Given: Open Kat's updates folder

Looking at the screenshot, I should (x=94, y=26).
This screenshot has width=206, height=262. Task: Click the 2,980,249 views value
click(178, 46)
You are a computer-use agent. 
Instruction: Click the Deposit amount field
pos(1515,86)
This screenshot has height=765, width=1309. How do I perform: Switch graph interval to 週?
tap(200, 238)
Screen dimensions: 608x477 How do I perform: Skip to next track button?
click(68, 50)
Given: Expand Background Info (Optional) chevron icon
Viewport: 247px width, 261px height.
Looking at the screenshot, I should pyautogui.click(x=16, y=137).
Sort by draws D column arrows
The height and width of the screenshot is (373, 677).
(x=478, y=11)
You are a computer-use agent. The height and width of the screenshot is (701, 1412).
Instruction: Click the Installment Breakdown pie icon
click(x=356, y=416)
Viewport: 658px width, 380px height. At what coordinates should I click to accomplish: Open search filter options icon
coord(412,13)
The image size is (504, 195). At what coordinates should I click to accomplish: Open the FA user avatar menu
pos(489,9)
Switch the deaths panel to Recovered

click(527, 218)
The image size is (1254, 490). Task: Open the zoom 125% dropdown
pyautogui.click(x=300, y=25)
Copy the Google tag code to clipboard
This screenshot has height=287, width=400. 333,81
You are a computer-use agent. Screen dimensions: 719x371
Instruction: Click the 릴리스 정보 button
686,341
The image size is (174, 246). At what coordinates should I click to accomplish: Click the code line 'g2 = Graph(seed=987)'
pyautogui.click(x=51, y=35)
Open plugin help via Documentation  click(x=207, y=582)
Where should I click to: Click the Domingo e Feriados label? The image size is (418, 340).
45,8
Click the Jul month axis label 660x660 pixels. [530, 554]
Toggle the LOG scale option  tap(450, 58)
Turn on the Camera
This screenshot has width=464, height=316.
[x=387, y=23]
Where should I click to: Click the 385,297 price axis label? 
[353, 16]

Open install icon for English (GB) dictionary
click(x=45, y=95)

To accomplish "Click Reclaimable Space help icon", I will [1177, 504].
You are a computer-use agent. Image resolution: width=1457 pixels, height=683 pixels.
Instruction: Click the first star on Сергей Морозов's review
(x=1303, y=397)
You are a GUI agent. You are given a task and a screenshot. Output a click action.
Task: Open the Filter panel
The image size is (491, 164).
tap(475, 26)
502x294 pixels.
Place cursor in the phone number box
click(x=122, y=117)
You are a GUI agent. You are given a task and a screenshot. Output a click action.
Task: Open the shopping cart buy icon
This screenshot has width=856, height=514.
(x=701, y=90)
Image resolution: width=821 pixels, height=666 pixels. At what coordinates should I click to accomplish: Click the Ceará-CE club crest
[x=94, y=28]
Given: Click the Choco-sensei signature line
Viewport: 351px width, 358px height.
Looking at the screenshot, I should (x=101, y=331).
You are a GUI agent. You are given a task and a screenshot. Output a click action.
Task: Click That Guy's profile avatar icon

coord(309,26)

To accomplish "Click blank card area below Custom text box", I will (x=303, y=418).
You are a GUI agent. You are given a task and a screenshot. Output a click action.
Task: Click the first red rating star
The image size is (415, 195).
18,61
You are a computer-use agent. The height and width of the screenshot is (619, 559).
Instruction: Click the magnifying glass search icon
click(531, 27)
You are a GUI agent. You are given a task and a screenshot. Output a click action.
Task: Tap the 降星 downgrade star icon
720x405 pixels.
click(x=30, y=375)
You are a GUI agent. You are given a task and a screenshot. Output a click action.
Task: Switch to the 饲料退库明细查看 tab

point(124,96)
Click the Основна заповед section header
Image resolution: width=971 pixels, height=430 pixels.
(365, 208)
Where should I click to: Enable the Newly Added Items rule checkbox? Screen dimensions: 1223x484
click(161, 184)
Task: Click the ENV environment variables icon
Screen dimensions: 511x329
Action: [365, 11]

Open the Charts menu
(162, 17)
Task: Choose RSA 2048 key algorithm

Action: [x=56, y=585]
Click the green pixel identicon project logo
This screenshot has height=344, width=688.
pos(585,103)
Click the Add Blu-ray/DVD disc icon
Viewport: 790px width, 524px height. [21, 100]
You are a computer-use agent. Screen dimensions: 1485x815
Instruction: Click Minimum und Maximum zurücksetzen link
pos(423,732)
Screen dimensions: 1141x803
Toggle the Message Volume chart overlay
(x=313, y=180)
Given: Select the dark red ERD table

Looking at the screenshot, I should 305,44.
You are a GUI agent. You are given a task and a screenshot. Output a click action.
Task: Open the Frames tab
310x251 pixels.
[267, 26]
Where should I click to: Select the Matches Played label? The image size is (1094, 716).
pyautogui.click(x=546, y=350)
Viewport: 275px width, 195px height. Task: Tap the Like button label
____________________
AIM OF THE EXERCISE:
Exactly as written above, reproduce all of the entries.

TASK OUTPUT:
Given: Open Kat's updates folder

Looking at the screenshot, I should (x=94, y=26).
This screenshot has width=206, height=262. Task: Click the 2,980,249 views value
click(178, 46)
You are a computer-use agent. 
Instruction: Click the Deposit amount field
pos(1515,86)
This screenshot has height=765, width=1309. How do I perform: Switch graph interval to 週?
tap(200, 238)
Screen dimensions: 608x477 How do I perform: Skip to next track button?
click(68, 50)
Given: Expand Background Info (Optional) chevron icon
Viewport: 247px width, 261px height.
Looking at the screenshot, I should pyautogui.click(x=16, y=137).
Sort by draws D column arrows
The height and width of the screenshot is (373, 677).
(x=478, y=11)
You are a computer-use agent. The height and width of the screenshot is (701, 1412).
Instruction: Click the Installment Breakdown pie icon
click(x=356, y=416)
Viewport: 658px width, 380px height. At what coordinates should I click to accomplish: Open search filter options icon
coord(412,13)
The image size is (504, 195). At what coordinates should I click to accomplish: Open the FA user avatar menu
pos(489,9)
Switch the deaths panel to Recovered

click(527, 218)
The image size is (1254, 490). Task: Open the zoom 125% dropdown
pyautogui.click(x=300, y=25)
Copy the Google tag code to clipboard
This screenshot has height=287, width=400. 333,81
You are a computer-use agent. Screen dimensions: 719x371
Instruction: Click the 릴리스 정보 button
686,341
The image size is (174, 246). At what coordinates should I click to accomplish: Click the code line 'g2 = Graph(seed=987)'
pyautogui.click(x=51, y=35)
Open plugin help via Documentation  click(x=207, y=582)
Where should I click to: Click the Domingo e Feriados label? The image size is (418, 340).
45,8
Click the Jul month axis label 660x660 pixels. [530, 554]
Toggle the LOG scale option  tap(450, 58)
Turn on the Camera
This screenshot has width=464, height=316.
[x=387, y=23]
Where should I click to: Click the 385,297 price axis label? 
[353, 16]

Open install icon for English (GB) dictionary
click(x=45, y=95)

To accomplish "Click Reclaimable Space help icon", I will [1177, 504].
You are a computer-use agent. Image resolution: width=1457 pixels, height=683 pixels.
Instruction: Click the first star on Сергей Морозов's review
(x=1303, y=397)
You are a GUI agent. You are given a task and a screenshot. Output a click action.
Task: Open the Filter panel
The image size is (491, 164).
tap(475, 26)
502x294 pixels.
Place cursor in the phone number box
click(x=122, y=117)
You are a GUI agent. You are given a task and a screenshot. Output a click action.
Task: Open the shopping cart buy icon
This screenshot has width=856, height=514.
(x=701, y=90)
Image resolution: width=821 pixels, height=666 pixels. At what coordinates should I click to accomplish: Click the Ceará-CE club crest
[x=94, y=28]
Given: Click the Choco-sensei signature line
Viewport: 351px width, 358px height.
Looking at the screenshot, I should (x=101, y=331).
You are a GUI agent. You are given a task and a screenshot. Output a click action.
Task: Click That Guy's profile avatar icon

coord(309,26)

To accomplish "Click blank card area below Custom text box", I will (x=303, y=418).
You are a GUI agent. You are given a task and a screenshot. Output a click action.
Task: Click the first red rating star
The image size is (415, 195).
18,61
You are a computer-use agent. The height and width of the screenshot is (619, 559).
Instruction: Click the magnifying glass search icon
click(531, 27)
You are a GUI agent. You are given a task and a screenshot. Output a click action.
Task: Tap the 降星 downgrade star icon
720x405 pixels.
click(x=30, y=375)
You are a GUI agent. You are given a task and a screenshot. Output a click action.
Task: Switch to the 饲料退库明细查看 tab

point(124,96)
Click the Основна заповед section header
Image resolution: width=971 pixels, height=430 pixels.
(365, 208)
Where should I click to: Enable the Newly Added Items rule checkbox? Screen dimensions: 1223x484
click(161, 184)
Task: Click the ENV environment variables icon
Screen dimensions: 511x329
Action: [365, 11]

Open the Charts menu
(162, 17)
Task: Choose RSA 2048 key algorithm

Action: [x=56, y=585]
Click the green pixel identicon project logo
This screenshot has height=344, width=688.
pos(585,103)
Click the Add Blu-ray/DVD disc icon
Viewport: 790px width, 524px height. [21, 100]
You are a computer-use agent. Screen dimensions: 1485x815
Instruction: Click Minimum und Maximum zurücksetzen link
pos(423,732)
Screen dimensions: 1141x803
Toggle the Message Volume chart overlay
(x=313, y=180)
Given: Select the dark red ERD table

Looking at the screenshot, I should 305,44.
You are a GUI agent. You are given a task and a screenshot. Output a click action.
Task: Open the Frames tab
310x251 pixels.
[267, 26]
Where should I click to: Select the Matches Played label? The image size is (1094, 716).
pyautogui.click(x=546, y=350)
Viewport: 275px width, 195px height. Task: Tap the Like button label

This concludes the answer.